INFORMATION SUPPLIED: Begin

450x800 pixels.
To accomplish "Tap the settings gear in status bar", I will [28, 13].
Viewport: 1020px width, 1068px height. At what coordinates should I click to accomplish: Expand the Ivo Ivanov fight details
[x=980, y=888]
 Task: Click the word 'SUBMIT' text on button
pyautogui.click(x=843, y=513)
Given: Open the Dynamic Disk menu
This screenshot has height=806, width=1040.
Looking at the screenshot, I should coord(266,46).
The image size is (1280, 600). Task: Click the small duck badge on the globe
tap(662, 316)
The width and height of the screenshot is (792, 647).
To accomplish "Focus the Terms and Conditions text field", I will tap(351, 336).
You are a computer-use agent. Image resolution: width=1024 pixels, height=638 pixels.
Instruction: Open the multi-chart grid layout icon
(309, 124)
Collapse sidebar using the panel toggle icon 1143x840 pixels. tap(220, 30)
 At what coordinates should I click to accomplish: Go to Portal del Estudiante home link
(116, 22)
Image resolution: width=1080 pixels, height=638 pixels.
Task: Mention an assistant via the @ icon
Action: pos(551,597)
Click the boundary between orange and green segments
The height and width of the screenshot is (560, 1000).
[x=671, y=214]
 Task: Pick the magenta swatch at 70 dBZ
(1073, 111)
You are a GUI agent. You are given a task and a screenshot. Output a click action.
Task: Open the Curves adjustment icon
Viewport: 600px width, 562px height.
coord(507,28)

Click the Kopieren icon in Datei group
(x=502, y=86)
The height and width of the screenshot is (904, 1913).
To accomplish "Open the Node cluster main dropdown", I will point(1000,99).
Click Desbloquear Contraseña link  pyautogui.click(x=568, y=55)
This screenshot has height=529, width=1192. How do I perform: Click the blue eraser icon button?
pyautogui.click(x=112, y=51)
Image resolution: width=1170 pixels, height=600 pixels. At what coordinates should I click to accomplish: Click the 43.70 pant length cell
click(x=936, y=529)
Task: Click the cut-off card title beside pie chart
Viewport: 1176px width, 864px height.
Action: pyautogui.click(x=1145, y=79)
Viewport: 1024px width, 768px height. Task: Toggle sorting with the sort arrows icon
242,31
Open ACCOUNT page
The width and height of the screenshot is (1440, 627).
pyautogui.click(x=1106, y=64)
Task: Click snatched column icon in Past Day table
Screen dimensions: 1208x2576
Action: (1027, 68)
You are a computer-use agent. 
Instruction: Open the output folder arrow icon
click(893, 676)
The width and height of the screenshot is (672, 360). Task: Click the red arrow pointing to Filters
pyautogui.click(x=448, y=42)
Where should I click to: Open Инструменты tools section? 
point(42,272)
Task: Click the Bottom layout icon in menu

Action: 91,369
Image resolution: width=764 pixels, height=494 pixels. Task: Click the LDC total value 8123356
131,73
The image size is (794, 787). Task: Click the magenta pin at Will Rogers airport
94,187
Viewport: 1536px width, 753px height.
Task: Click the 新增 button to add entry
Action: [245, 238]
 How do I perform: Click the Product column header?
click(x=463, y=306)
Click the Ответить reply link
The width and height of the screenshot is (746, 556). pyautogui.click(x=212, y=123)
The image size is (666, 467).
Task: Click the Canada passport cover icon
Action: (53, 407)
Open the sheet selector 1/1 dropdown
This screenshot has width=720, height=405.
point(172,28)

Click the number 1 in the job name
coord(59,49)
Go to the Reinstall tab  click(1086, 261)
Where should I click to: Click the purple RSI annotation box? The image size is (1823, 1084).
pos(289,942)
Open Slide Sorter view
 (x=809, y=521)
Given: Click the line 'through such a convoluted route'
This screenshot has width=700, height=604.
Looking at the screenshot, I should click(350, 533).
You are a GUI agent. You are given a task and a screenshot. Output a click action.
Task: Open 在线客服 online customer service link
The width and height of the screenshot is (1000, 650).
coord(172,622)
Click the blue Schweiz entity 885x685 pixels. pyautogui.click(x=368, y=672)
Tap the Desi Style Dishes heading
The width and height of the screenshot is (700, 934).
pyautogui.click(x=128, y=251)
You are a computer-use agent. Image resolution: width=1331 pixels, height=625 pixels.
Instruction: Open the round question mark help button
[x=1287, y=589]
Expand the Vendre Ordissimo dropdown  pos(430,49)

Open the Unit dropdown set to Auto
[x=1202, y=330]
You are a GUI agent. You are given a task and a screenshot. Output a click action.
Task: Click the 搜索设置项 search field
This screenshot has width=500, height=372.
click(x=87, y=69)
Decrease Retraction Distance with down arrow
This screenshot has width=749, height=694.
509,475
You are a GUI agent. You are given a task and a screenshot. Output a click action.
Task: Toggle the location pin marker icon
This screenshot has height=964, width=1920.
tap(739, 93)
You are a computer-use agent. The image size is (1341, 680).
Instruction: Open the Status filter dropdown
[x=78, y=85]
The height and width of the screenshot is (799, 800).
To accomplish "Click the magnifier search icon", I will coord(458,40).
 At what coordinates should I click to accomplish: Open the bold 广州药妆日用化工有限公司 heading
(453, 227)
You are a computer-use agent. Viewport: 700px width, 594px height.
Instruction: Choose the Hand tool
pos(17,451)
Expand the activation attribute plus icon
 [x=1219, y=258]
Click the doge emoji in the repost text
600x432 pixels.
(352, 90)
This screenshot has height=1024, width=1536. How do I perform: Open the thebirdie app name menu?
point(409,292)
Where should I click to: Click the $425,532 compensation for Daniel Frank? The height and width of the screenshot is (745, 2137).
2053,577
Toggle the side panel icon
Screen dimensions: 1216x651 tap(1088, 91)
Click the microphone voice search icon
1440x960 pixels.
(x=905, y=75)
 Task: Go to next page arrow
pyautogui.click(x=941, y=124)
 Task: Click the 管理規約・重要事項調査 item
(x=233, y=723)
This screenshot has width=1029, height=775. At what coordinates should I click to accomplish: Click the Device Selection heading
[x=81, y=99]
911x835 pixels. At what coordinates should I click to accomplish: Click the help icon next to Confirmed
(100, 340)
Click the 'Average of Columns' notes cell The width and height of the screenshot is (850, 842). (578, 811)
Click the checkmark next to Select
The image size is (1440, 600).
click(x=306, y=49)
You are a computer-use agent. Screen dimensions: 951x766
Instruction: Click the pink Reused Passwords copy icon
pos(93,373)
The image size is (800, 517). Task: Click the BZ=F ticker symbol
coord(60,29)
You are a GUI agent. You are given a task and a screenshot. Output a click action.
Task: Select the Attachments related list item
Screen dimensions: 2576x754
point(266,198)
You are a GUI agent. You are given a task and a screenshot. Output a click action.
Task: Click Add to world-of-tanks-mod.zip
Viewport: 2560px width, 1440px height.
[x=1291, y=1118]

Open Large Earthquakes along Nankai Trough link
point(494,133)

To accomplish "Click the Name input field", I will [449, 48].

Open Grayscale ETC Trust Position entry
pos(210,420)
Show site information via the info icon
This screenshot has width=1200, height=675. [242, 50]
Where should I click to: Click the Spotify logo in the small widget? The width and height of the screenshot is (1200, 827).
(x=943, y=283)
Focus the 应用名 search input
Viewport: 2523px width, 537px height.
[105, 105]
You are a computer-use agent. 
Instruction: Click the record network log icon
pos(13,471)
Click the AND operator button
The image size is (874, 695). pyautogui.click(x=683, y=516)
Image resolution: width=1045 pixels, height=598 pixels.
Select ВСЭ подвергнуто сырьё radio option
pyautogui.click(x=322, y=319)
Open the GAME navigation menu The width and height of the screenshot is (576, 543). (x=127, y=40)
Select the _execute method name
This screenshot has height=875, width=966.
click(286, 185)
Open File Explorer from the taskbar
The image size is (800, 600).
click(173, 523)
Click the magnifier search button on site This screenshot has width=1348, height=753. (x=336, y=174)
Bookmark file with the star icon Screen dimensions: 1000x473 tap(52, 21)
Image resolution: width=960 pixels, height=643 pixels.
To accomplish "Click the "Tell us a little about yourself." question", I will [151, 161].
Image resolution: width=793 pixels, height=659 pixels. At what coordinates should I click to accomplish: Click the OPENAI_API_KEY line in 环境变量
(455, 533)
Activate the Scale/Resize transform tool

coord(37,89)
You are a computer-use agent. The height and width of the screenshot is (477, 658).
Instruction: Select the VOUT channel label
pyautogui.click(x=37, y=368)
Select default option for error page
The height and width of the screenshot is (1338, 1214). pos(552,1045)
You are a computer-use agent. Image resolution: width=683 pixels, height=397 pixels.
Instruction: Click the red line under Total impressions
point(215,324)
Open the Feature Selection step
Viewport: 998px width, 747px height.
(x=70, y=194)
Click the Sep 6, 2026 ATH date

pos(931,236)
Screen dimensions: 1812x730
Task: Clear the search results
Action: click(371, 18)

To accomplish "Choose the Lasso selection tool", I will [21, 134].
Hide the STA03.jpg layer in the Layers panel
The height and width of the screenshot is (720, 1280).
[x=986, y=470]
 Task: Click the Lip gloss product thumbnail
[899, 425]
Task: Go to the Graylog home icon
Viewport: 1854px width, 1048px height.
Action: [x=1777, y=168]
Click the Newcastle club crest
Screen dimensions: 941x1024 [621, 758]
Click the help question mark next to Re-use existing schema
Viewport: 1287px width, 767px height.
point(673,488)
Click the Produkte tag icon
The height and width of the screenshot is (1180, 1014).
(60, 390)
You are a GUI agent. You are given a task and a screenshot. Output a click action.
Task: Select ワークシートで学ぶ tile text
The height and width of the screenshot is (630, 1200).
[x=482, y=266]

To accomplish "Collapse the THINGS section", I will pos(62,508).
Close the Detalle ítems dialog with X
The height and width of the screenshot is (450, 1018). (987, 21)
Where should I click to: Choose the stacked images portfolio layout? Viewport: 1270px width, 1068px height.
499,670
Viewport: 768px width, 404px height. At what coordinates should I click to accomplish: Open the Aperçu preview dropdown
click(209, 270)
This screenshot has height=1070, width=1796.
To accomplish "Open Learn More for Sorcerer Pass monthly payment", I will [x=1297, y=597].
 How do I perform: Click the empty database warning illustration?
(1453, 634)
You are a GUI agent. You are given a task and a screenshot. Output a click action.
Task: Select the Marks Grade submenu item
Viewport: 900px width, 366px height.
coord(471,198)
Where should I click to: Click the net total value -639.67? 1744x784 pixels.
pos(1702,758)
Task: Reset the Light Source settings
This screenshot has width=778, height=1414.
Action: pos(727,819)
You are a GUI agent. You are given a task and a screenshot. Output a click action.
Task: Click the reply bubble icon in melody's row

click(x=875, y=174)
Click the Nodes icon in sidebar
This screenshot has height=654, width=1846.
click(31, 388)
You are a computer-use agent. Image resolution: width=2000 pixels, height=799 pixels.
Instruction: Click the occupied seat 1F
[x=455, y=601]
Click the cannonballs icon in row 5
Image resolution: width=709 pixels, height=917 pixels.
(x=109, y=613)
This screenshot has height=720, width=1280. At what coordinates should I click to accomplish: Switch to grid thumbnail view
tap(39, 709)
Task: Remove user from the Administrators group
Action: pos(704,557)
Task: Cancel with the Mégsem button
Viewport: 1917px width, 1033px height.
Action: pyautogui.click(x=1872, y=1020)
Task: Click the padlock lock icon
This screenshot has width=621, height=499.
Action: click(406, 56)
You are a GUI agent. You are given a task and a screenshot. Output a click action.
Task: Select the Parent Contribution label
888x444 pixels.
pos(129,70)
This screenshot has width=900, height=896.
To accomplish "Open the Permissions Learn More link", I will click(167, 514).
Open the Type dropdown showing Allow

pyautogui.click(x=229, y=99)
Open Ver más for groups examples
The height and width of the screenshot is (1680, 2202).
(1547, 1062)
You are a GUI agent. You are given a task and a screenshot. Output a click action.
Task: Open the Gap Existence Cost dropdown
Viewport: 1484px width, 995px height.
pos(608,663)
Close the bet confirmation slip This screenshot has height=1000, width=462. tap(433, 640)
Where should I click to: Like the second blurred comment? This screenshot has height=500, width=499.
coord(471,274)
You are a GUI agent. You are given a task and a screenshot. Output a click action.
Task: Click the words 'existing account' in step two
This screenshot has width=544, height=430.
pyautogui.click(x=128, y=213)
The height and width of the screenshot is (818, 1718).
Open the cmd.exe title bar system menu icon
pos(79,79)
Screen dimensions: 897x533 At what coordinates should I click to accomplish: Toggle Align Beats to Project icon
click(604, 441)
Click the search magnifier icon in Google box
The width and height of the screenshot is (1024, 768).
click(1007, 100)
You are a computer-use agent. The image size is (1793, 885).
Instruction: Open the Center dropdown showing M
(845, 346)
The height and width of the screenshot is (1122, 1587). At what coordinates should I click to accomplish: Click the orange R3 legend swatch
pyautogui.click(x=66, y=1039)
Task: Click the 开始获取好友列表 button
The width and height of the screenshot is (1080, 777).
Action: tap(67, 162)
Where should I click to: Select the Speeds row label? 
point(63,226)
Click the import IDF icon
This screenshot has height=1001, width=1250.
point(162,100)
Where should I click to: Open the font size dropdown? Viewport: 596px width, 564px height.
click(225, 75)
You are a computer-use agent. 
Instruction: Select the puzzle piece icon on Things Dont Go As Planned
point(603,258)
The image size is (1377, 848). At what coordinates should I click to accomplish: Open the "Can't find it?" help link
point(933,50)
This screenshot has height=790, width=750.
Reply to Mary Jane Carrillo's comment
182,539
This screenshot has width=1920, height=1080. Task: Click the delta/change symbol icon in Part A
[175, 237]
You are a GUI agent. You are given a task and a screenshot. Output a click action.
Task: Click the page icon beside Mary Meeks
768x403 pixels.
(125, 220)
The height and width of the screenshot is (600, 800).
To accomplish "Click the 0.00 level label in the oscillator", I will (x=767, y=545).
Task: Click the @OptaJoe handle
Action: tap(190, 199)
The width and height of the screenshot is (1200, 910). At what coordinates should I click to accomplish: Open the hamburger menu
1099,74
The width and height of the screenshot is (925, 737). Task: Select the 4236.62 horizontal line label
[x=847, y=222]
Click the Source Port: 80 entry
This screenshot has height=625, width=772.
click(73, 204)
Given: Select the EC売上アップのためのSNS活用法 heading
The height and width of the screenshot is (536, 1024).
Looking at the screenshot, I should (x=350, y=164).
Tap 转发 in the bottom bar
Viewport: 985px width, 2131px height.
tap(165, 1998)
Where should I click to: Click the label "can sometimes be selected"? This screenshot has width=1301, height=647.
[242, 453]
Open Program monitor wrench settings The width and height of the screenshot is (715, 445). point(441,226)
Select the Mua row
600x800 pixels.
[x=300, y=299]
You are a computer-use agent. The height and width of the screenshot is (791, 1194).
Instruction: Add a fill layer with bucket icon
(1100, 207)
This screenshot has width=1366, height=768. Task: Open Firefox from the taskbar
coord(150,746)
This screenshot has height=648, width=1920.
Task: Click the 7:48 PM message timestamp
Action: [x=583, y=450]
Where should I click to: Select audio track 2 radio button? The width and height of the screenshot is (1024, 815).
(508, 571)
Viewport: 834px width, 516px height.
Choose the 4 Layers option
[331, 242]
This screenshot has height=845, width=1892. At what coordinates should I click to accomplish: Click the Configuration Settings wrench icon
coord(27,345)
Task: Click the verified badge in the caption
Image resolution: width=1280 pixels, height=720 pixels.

INFORMATION SUPPLIED: End

## WORK ITEM
Would you copy, unchanged, the stretch of the records above that begins at the line containing "Open the Unit dropdown set to Auto" and ends at the line containing "Task: Click the 搜索设置项 search field", and only that?

## REPLY TO THE TASK
Open the Unit dropdown set to Auto
[x=1202, y=330]
You are a GUI agent. You are given a task and a screenshot. Output a click action.
Task: Click the 搜索设置项 search field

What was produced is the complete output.